In a recent article published in Scientific Reports, researchers highlighted the importance of tools used to interpret the output of predictive models in type 1 diabetes (T1D) management.
Study: The importance of interpreting machine learning models for blood glucose prediction in diabetes: an analysis using SHAP. Image Credit: Buravleva stock/Shutterstock.com
To this end, first, they selected an ad hoc case study focused on a female patient from the OhioT1DM dataset.
Next, they retrospectively “replayed” patient data to find an appropriate prediction algorithm that could be integrated into a decision support system (DSS) to help make corrective insulin boluses (CIB) suggestions.
They performed their experiments on two ad-hoc Long Short Term Memory neural networks (LSTM) models, non-physiological (np)-LSTM and physiological (p)-LSTM, with similar prediction accuracy but the ability to give different clinical decisions.
Since LSTM can learn and maintain long and short-term dependencies from data, they are apt for time series prediction.
While both np-LSTM and p-LSTM relied on the same input features and structure, the latter had a non-learnable, pre-processing layer between the input and the hidden LSTM layer, comprising two filters that approximated the physiological decay curves of insulin and carbohydrate (CHO), measured in grams/minute.
In T1D, glucose homeostasis gets altered; thus, patients typically self-administer insulin and follow restricted diet and exercise routines. Keeping blood glucose (BG) levels in the requisite range of 70–180 mg/dl reduces mortality risk and hyperglycemia-related other complications.
Technological advancements have made it easier to monitor glucose levels using continuous glucose monitoring (CGM) sensors. They provide one BG measurement every five minutes, and when BG supersedes the thresholds, it generates visual and acoustic alerts. Thus, patients can take timely corrective actions (e.g., a CIB) to improve their glycemic levels.
While technology enables the aversion of adverse events, real-time BG level prediction also requires advanced DSS and artificial pancreas systems (APS). The former aids patients in the clinical decision-making process, based on which the latter enables automated insulin delivery.
Machine learning models with DSS have become popular tools for T1D management. They help forecast BG levels and provide preventive therapeutic suggestions, like CIB.
Since patient safety is paramount, the models used in clinical practice must be physiologically sound, have high prediction accuracy, and fetch interpretable output.
Even though machine-learning models guarantee accurate performance, scientists have raised concerns regarding the interpretability of their outcomes. Moreover, there is no transparency in their inherent logic.
In addition, there are hidden biases in the available T1D datasets. Consequently, currently used black-box models could sometimes misinterpret the effect of these inputs on BG levels.
Such a scenario could be potentially dangerous when models are actively used to suggest therapeutic actions in clinical practice. This highlights the need for tools to interpret model outcomes, e.g., SHapley Additive exPlanation (SHAP).

▶ [Task to carry out]
Extract the passage of the blood glucose prediction article from "Technological advancements have" to "suggestions, like CIB.", copying it word for word. The listing after this article is separate material, unrelated to it.

▶ [Data section]
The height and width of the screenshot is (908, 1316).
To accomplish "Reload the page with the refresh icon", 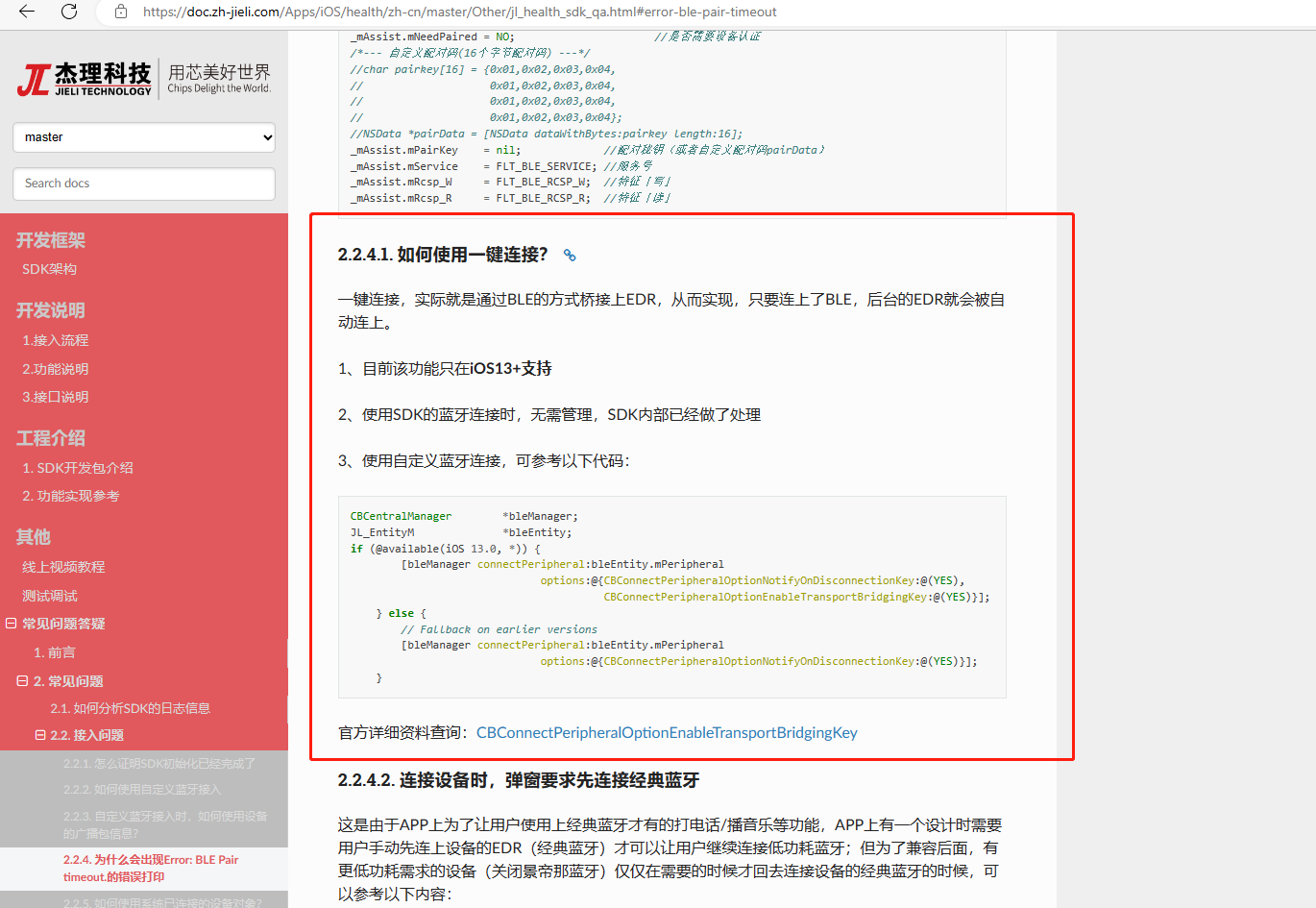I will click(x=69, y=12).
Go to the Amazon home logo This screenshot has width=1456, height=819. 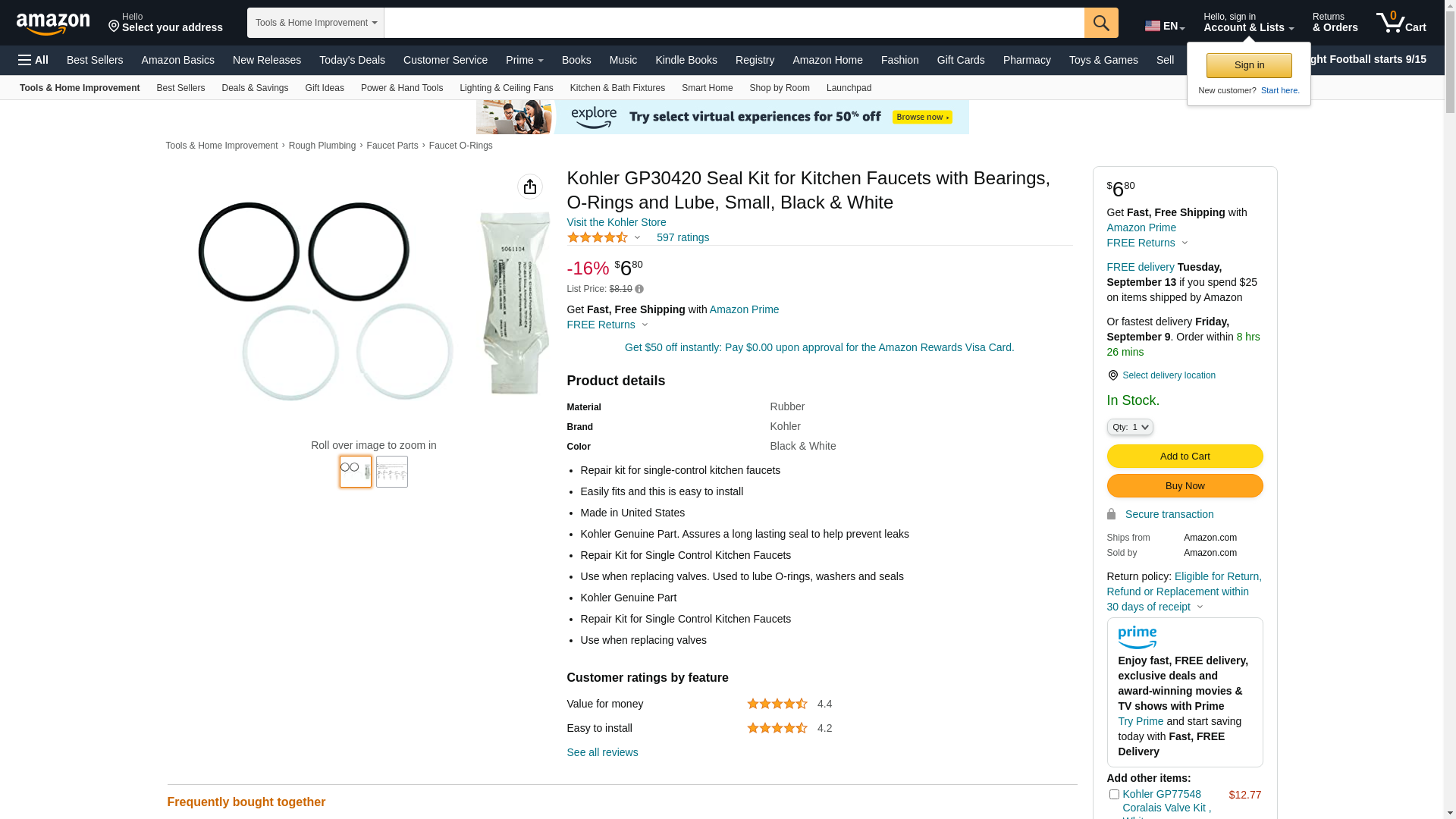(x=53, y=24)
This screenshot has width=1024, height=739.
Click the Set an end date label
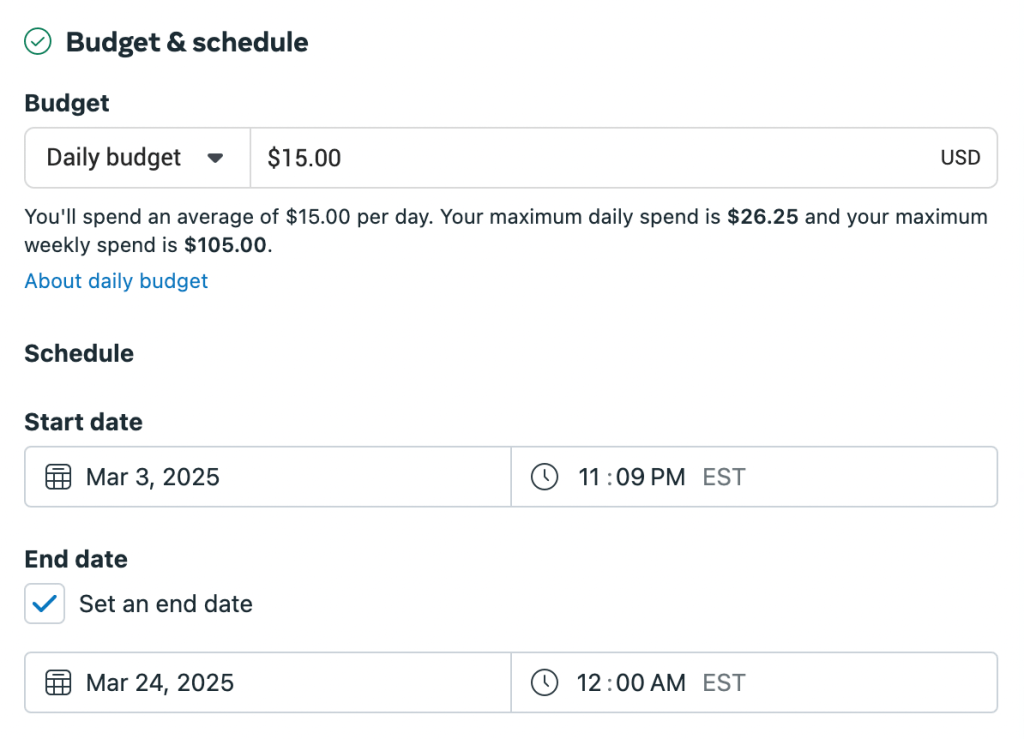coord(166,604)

==

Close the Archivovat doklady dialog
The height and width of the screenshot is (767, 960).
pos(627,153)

* * *

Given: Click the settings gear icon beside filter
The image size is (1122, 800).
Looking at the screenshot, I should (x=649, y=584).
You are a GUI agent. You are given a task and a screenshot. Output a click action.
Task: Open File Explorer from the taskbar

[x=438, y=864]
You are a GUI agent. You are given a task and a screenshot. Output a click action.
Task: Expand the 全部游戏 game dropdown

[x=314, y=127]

▶ [Expected answer]
Technological advancements have made it easier to monitor glucose levels using continuous glucose monitoring (CGM) sensors. They provide one BG measurement every five minutes, and when BG supersedes the thresholds, it generates visual and acoustic alerts. Thus, patients can take timely corrective actions (e.g., a CIB) to improve their glycemic levels.
While technology enables the aversion of adverse events, real-time BG level prediction also requires advanced DSS and artificial pancreas systems (APS). The former aids patients in the clinical decision-making process, based on which the latter enables automated insulin delivery.
Machine learning models with DSS have become popular tools for T1D management. They help forecast BG levels and provide preventive therapeutic suggestions, like CIB.